Bce, da fabbrica di euro a fabbrica di illusioni
Mario Draghi, vinte le resistenze della Germania, ha usato il "bazooka" monetario, acquistando titoli di Stato e obbligazioni fino a 60 miliardi di euro all'anno e immettendo nel mercato una gran quantità di moneta circolante. Ma la fabbrica di moneta può rivelarsi una fabbrica di illusioni. Perché le ragioni della crisi sono strutturali e non dipendono dalla moneta.
La Banca centrale europea ha annunciato nei giorni scorsi il tanto atteso piano di allentamento monetario sull’onda di quanto realizzato da Stati Uniti e Giappone. Con l’acquisto di titoli di Stato e obbligazioni verranno immessi sul mercato fino a 60 miliardi di euro al mese nel tentativo di ridare dinamismo all’economia, di evitare una deflazione (riduzione dei prezzi) che viene considerata particolarmente pericolosa, di ridurre l’intero sistema dei tassi di interesse in modo da rendere più facili i prestiti insieme alla sostenibilità dei debiti in essere.

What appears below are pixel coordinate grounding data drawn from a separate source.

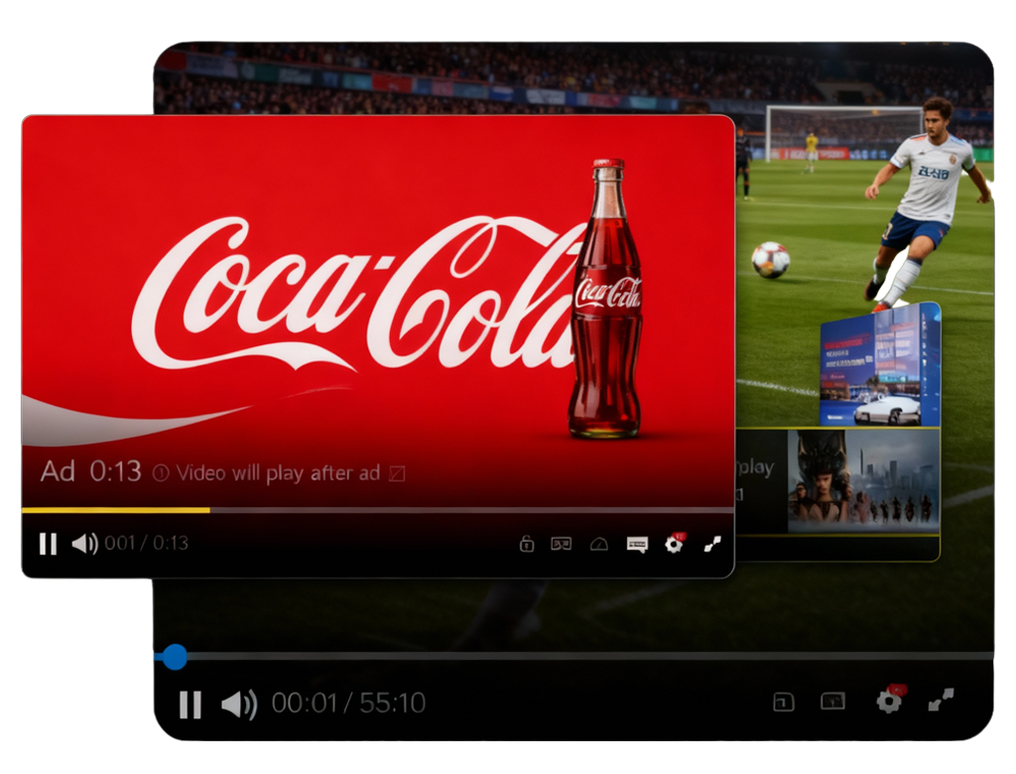The height and width of the screenshot is (774, 1016).
Task: Enter fullscreen on main video
Action: (941, 702)
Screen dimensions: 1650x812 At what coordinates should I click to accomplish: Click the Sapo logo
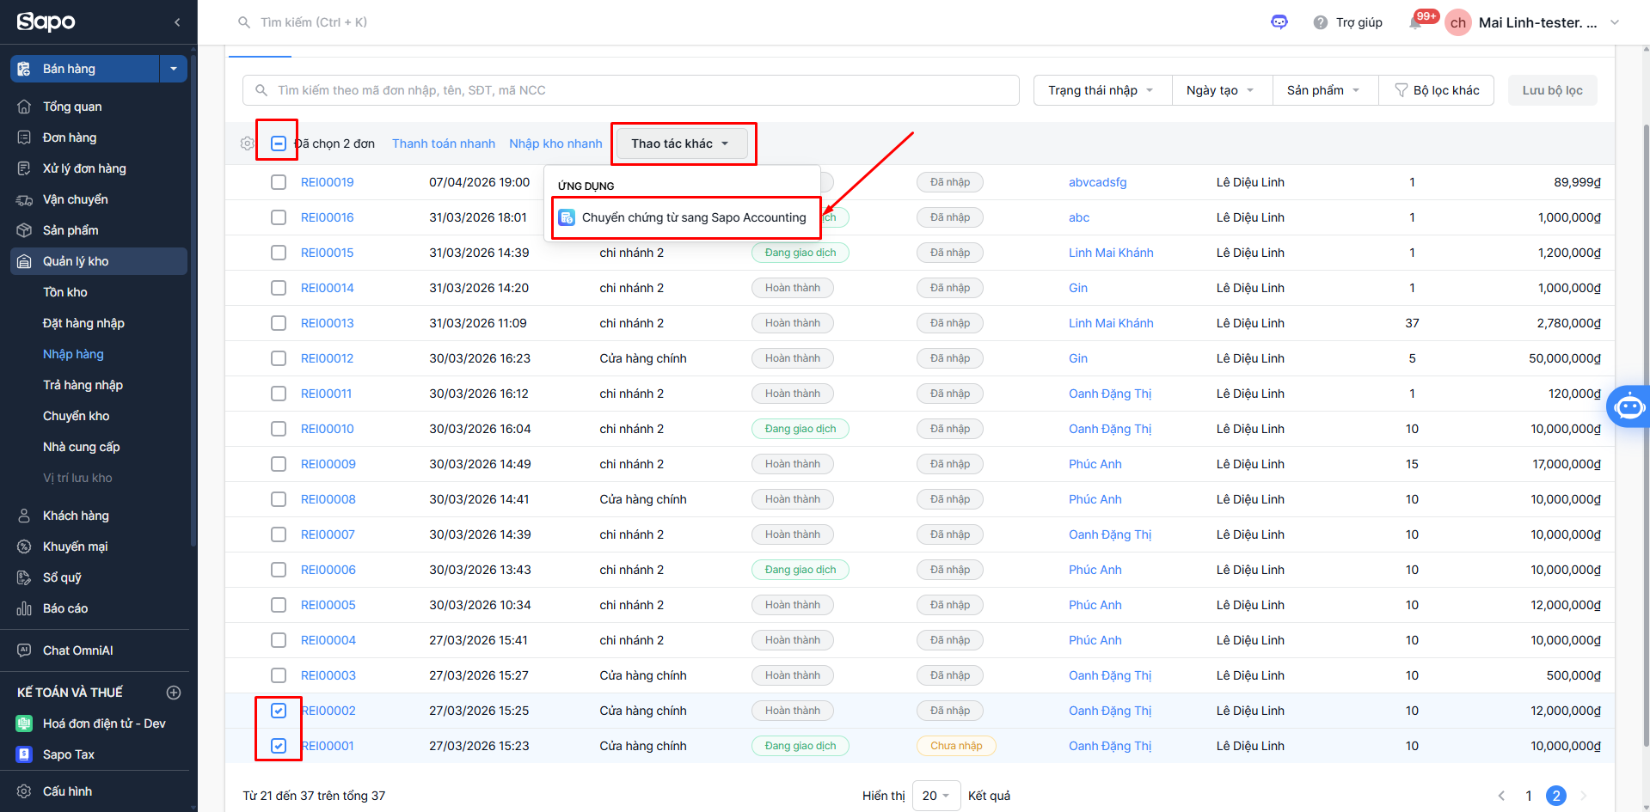[x=46, y=22]
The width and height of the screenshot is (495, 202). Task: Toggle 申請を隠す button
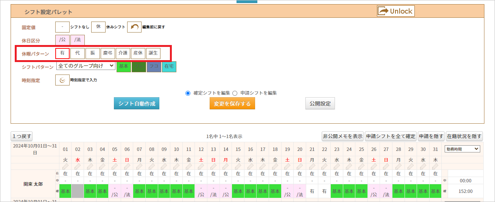[431, 136]
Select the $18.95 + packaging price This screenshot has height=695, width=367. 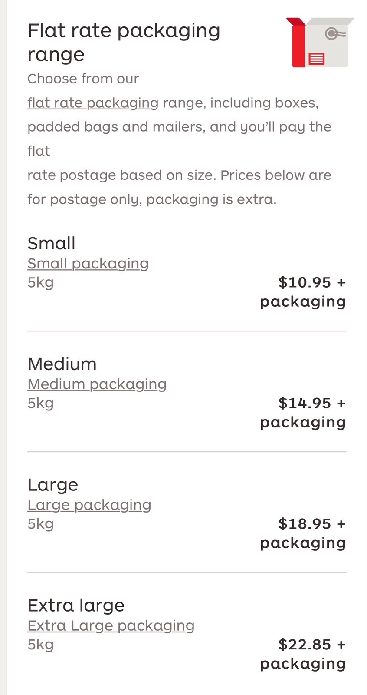pyautogui.click(x=303, y=533)
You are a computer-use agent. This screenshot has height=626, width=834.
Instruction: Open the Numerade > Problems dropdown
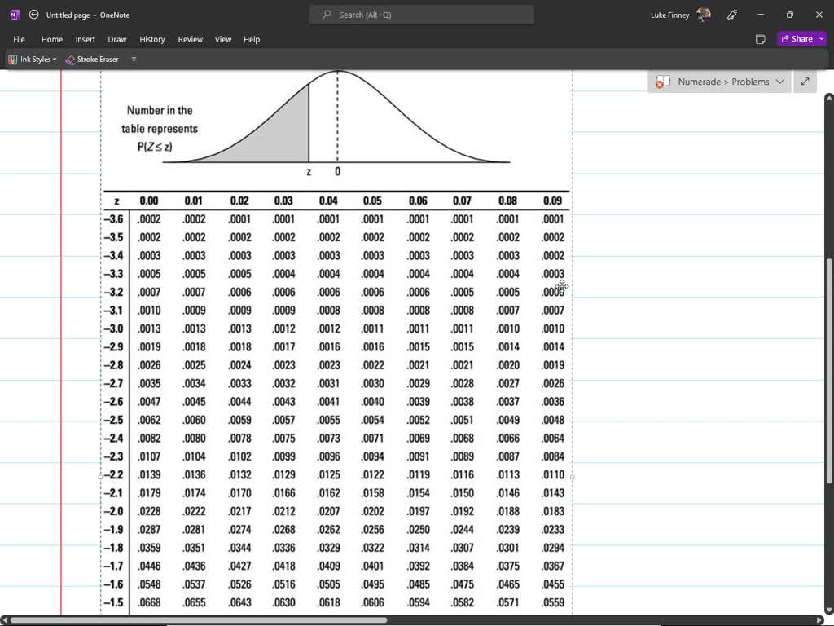(779, 82)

Va dato atto a Mario Draghi, che della Bce è presidente, di essere riuscito a vincere le resistenze della Germania su questa operazione anche se ha dovuto cedere, peraltro in modo più formale che sostanziale, sulla divisione dei rischi imputandone l’80% alle single banche nazionali. Una concessione più formale che sostanziale perché un eventuale fallimento di uno dei paesi interessati non potrebbe che coinvolgere con un effetto sistemico tutta l’area dell’euro.
I problemi di fondo di questa svolta di politica sono comunque altri e non di lieve portata. In primo luogo la scelta della Bce è una conferma della gravità della crisi in cui si trovano le economie europee. Se si usa il bazooka, come è stato definito l’intervento, non è certo per sparare alle farfalle. L’Europa si trova infatti in una forte stagnazione che è tuttavia causata molto più da elementi reali che non da fattori monetari.
Il calo dei consumi è infatti dovuto in gran parte alla stagnazione demografica, all’invecchiamento della popolazione, alla diminuzione dei matrimoni e della creazione di nuove famiglie.
La stasi degli investimenti è dovuta sul fronte privato dalle prospettive negative dei mercati non solo finanziari, e sul fronte pubblico, dai vincoli di bilancio e dalla complessità delle procedure burocratiche e amministrative.
La deflazione è determinata soprattutto dalla diminuzione dei prezzi del petrolio, una diminuzione che non potrà durare a lungo e che comunque rappresenta un elemento positivo per le economie europee fortemente dipendenti dalle importazioni energetiche.
La difficile competitività delle imprese è determinata dalla forte pressione fiscale, dalle rigidità del mercato del lavoro, dalla scarsa capacità di innovazione del sistema Paese.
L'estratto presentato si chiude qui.